--- EXERCISE TEXT ---
------------------------------------

ROBERTSON, Gertrude Muriel Norton
The life of Gertrude Muriel Norton Robertson encapsulates in many ways the development of Victoria as colony and state, and its ongoing links with the British Empire. Early colonial Melbourne, medical practice in the colony, its involvement in the Boer War, and pioneering veterinary research in the interwar period were all part of her family's life.
Muriel (her preferred name) was born in 1883, to Robert Robertson (1843-1910) and his wife Joanna Kate nee Norton (1849-1903). She was the younger of twins. Twins Gwendoline Maud and she were the seventh and eighth children in their family of three sons and six daughters.
Somerset-born Robert was a doctor, a member of the Royal College of Surgeons in England since 1868. (His name in the Melbourne press never lacked 'MRCS England'). He arrived in Victoria in 1869 aged 26 and established himself as a medical practitioner and surgeon. He was resident surgeon at the Melbourne Hospital before setting up in private practice in St Kilda in 1871, with honorary appointments at the Alfred Hospital (Argus, 30.1.1871, 17.2.1871; Telegraph, St Kilda, Prahran and South Yarra Guardian, 10.5.1873; see also http://brightoncemetery.com/historic interments/medicine/robertsonr for his resignation in controversial circumstances in 1877).

------------------------------------

--- EXERCISE A ---
From the Robertson biography, repeat word for word the part that opens with the words containing "ROBERTSON, Gertrude Muriel" and closes with "and six daughters.".
--- EXERCISE B ---
According to the Robertson biography, in what year did Robert Robertson set up in private practice in St Kilda?

------------------------------------

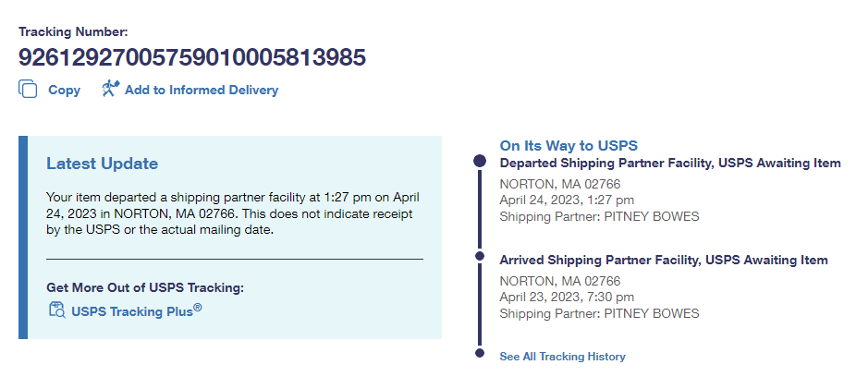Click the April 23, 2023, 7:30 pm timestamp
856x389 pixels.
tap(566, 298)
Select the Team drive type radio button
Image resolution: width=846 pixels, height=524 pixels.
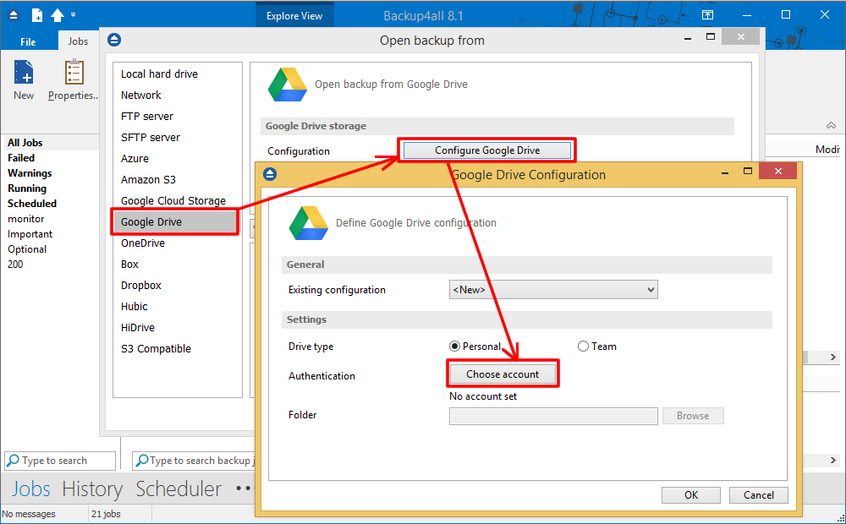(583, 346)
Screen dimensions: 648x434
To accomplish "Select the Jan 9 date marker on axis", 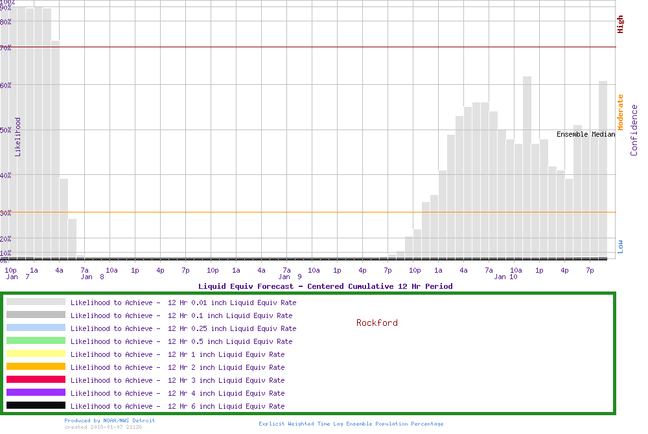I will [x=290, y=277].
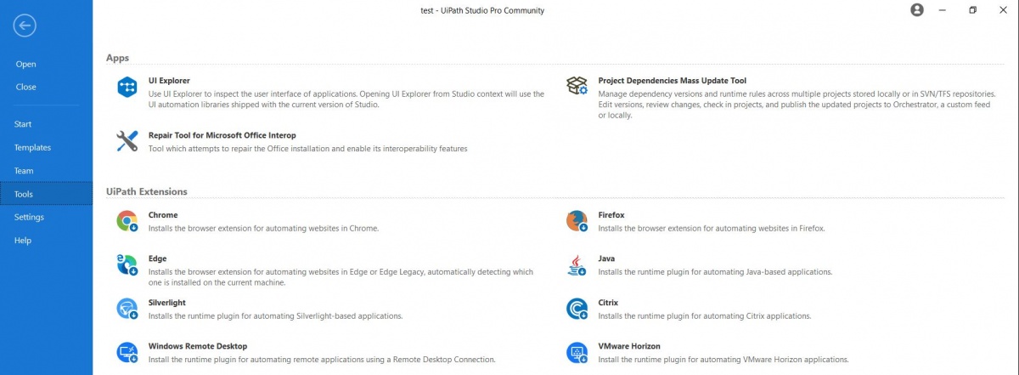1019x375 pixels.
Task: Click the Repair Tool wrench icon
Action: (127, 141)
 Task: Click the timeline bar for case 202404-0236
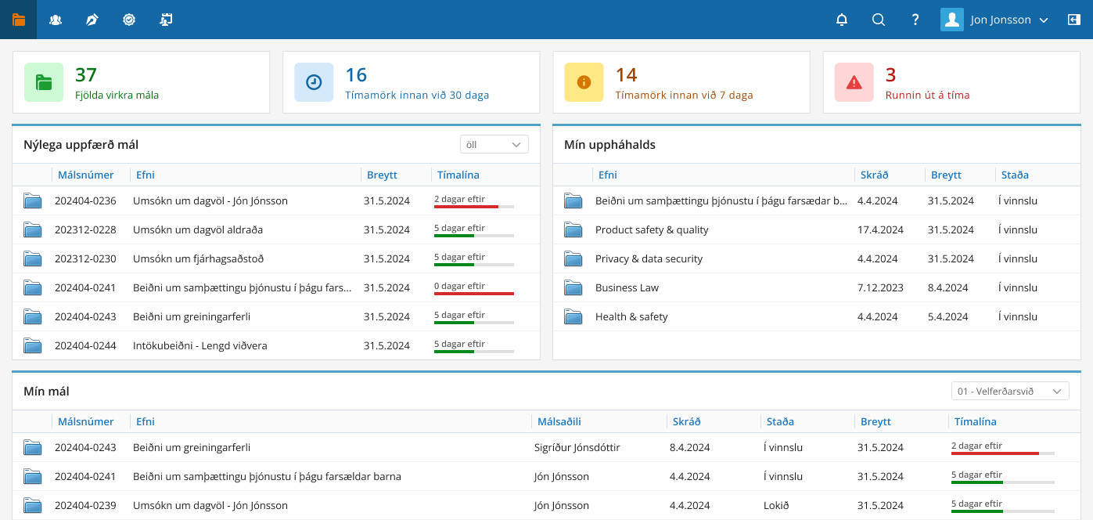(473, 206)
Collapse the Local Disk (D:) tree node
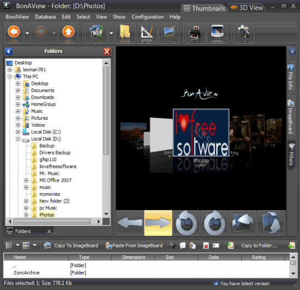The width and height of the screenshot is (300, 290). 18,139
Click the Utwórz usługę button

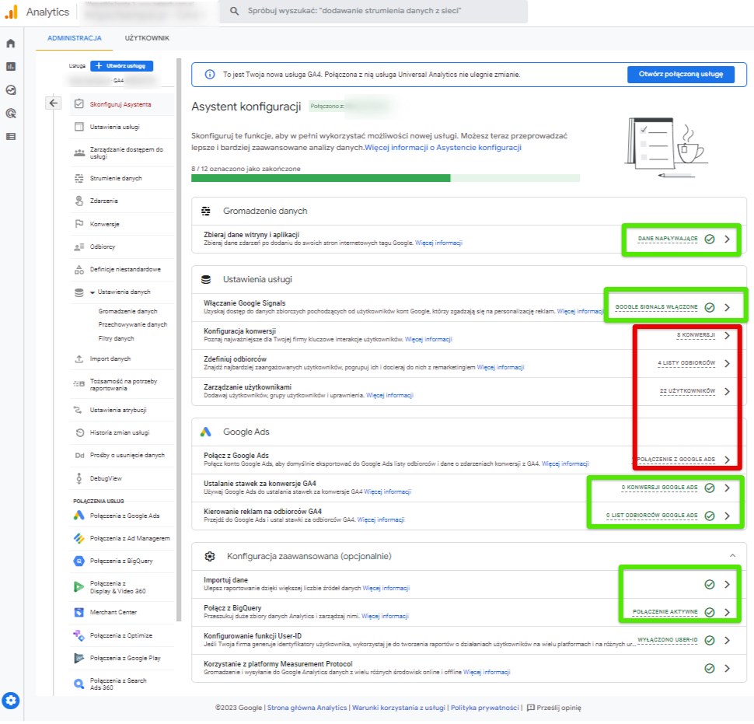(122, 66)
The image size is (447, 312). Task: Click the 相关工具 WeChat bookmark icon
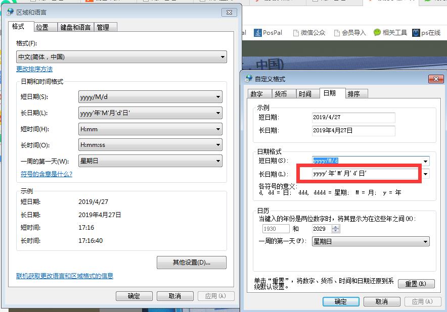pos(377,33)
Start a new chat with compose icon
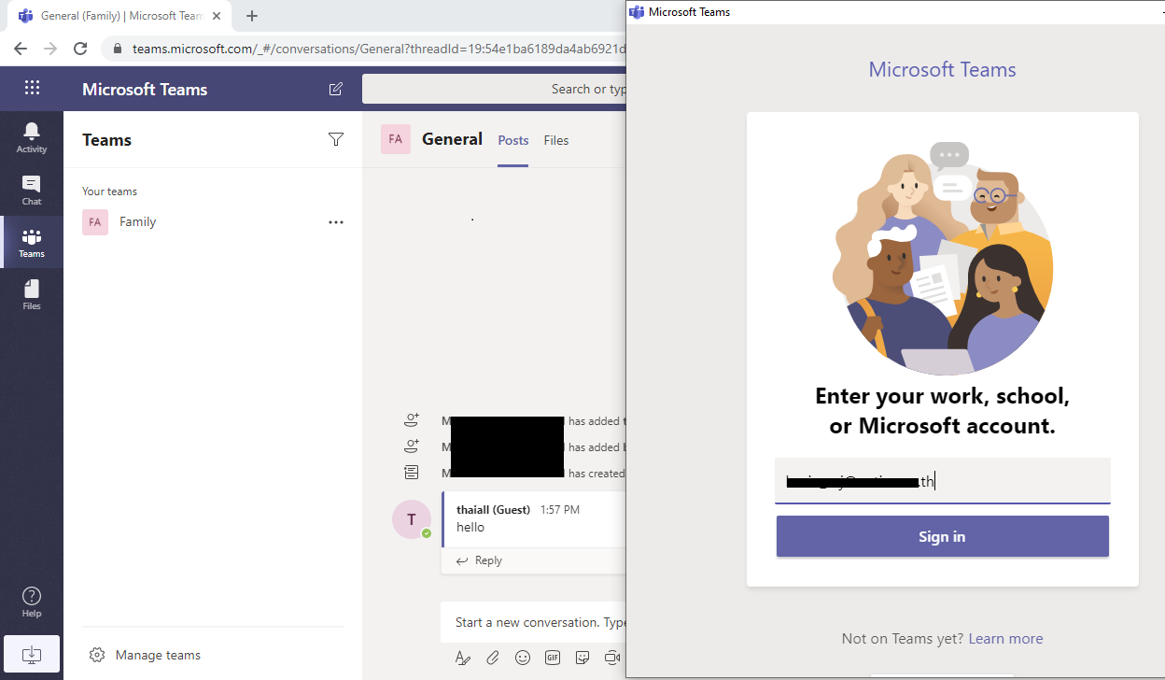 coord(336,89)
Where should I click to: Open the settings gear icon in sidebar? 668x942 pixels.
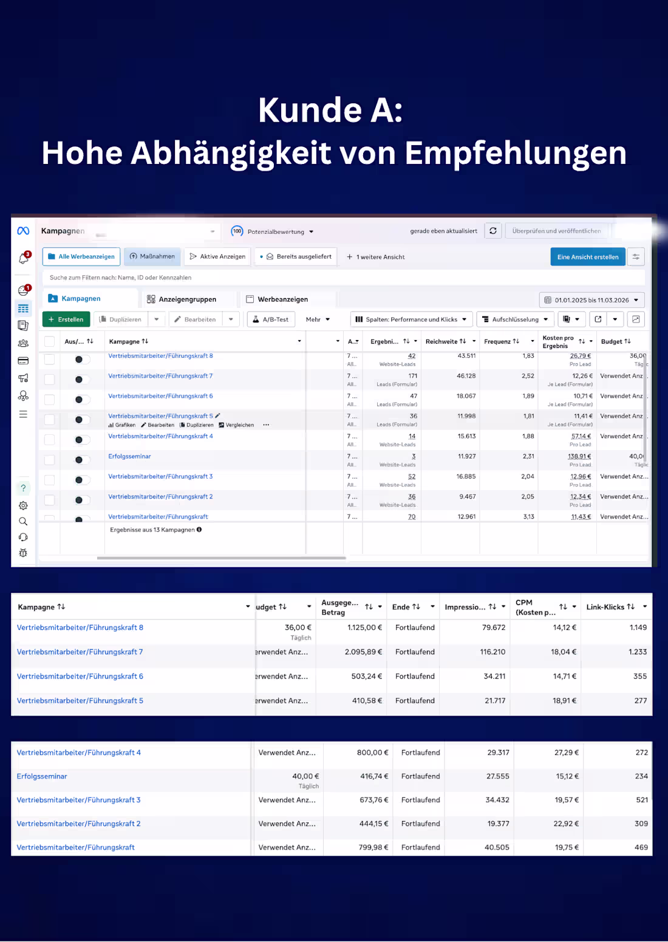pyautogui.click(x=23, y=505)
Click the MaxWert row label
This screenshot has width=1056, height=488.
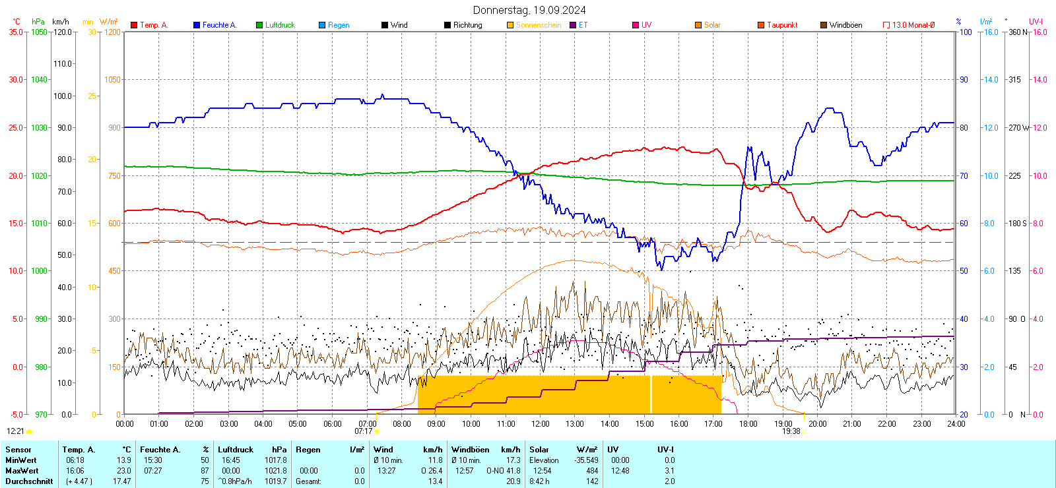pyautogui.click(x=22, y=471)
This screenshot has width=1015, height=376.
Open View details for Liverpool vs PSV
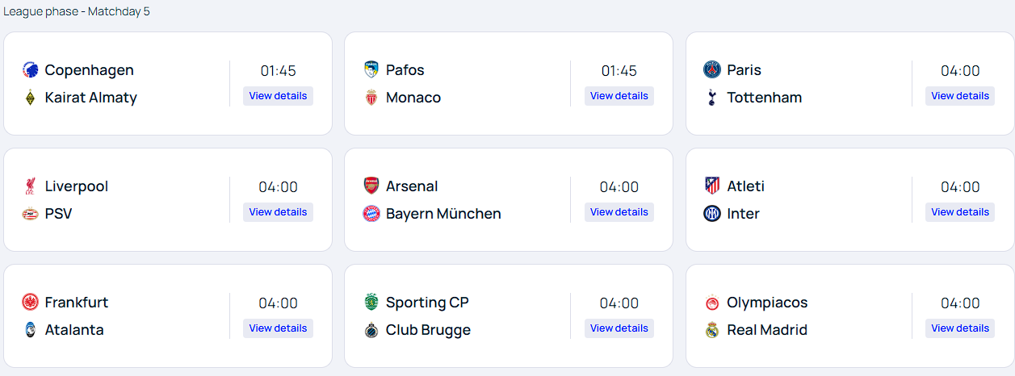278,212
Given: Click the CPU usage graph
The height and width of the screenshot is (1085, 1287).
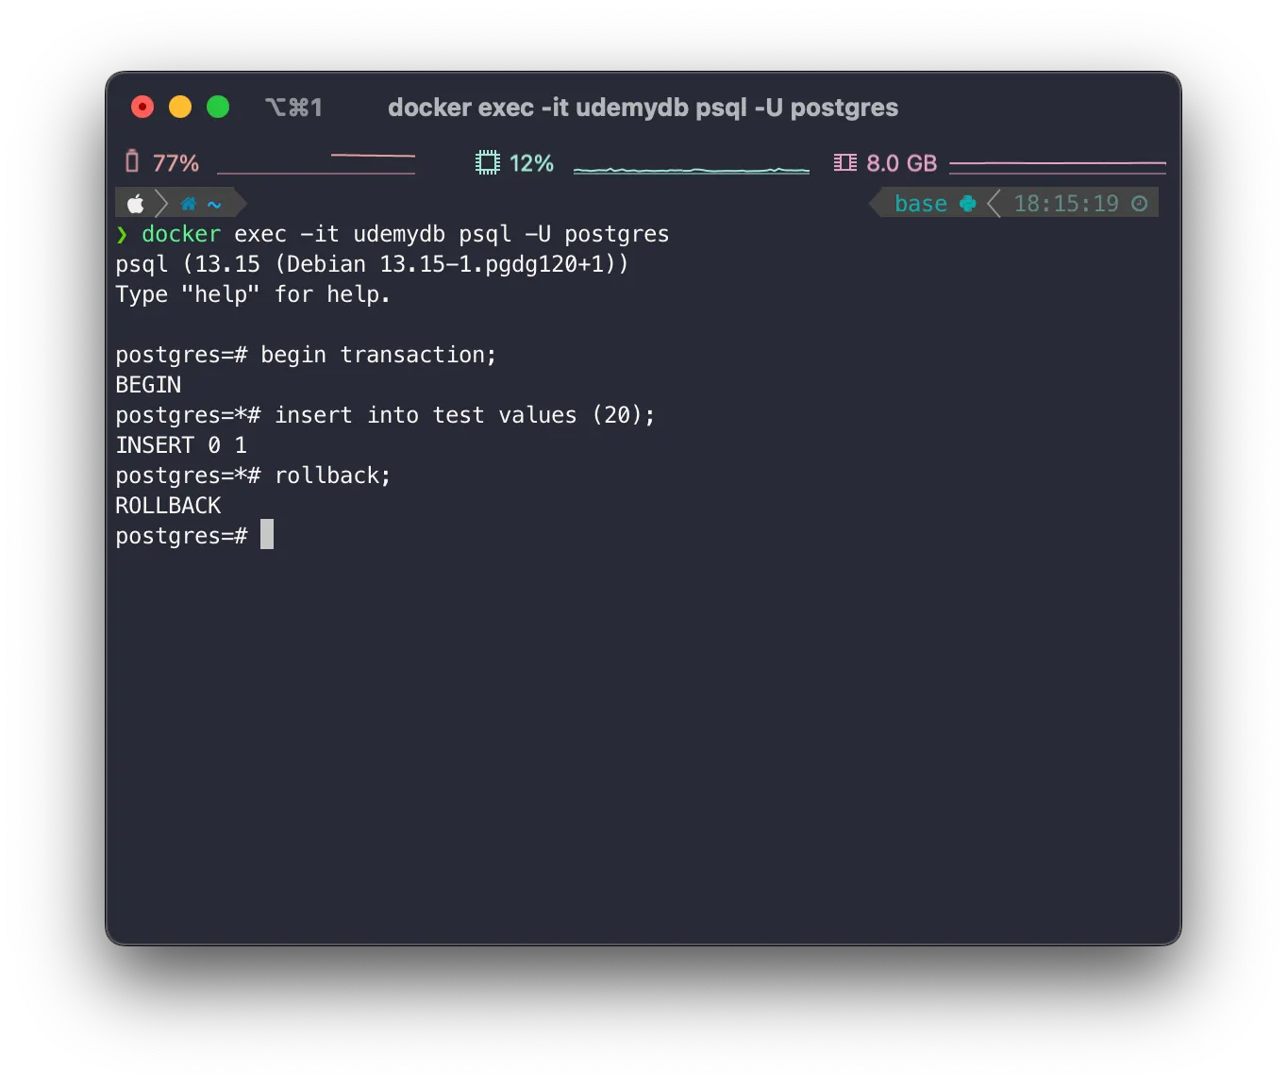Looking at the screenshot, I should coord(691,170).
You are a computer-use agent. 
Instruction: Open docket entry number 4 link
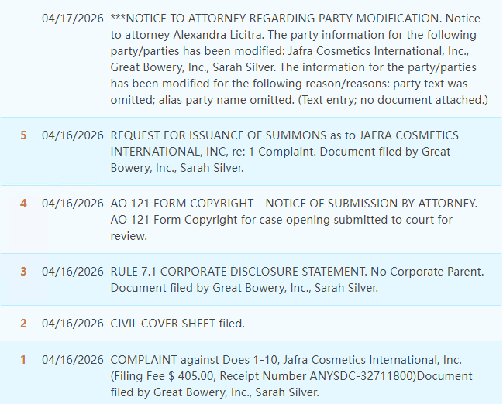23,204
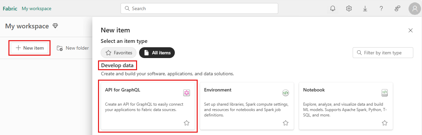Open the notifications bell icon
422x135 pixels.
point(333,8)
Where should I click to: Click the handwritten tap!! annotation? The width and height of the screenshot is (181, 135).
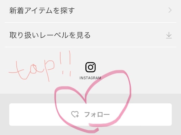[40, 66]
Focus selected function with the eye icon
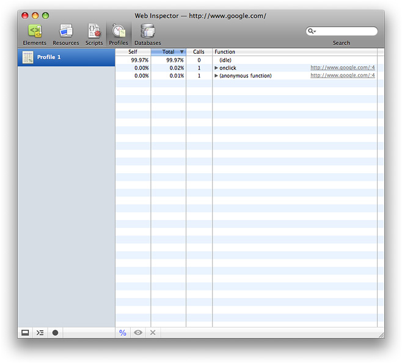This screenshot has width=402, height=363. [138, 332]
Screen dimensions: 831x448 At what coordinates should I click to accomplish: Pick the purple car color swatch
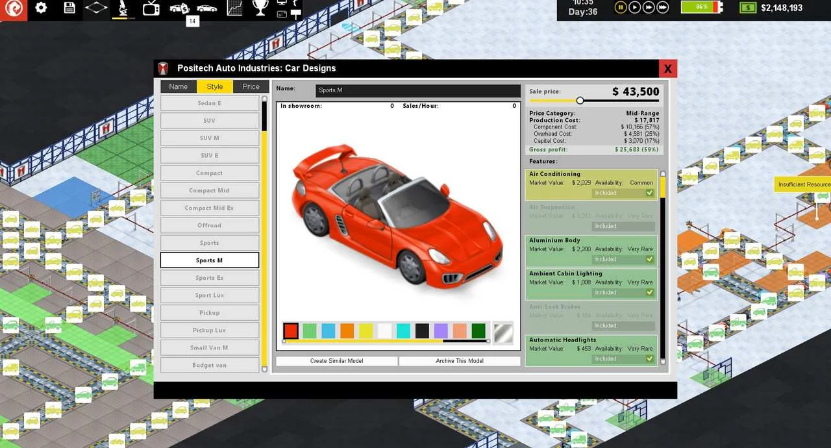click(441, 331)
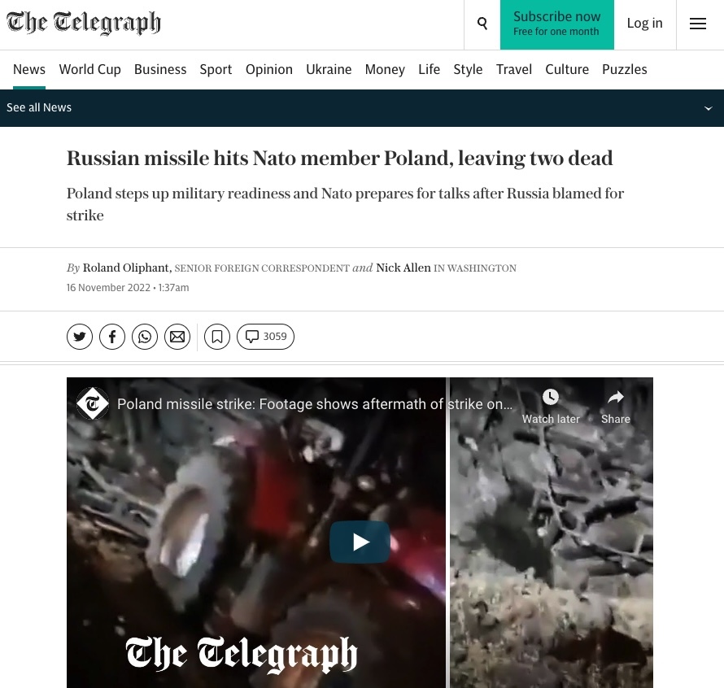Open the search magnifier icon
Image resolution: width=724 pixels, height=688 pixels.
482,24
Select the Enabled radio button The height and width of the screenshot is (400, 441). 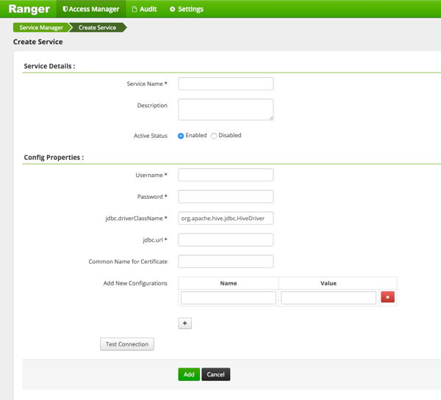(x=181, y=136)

------------------------------------

--- EXERCISE RESPONSE A ---
ROBERTSON, Gertrude Muriel Norton
The life of Gertrude Muriel Norton Robertson encapsulates in many ways the development of Victoria as colony and state, and its ongoing links with the British Empire. Early colonial Melbourne, medical practice in the colony, its involvement in the Boer War, and pioneering veterinary research in the interwar period were all part of her family's life.
Muriel (her preferred name) was born in 1883, to Robert Robertson (1843-1910) and his wife Joanna Kate nee Norton (1849-1903). She was the younger of twins. Twins Gwendoline Maud and she were the seventh and eighth children in their family of three sons and six daughters.

--- EXERCISE RESPONSE B ---
1871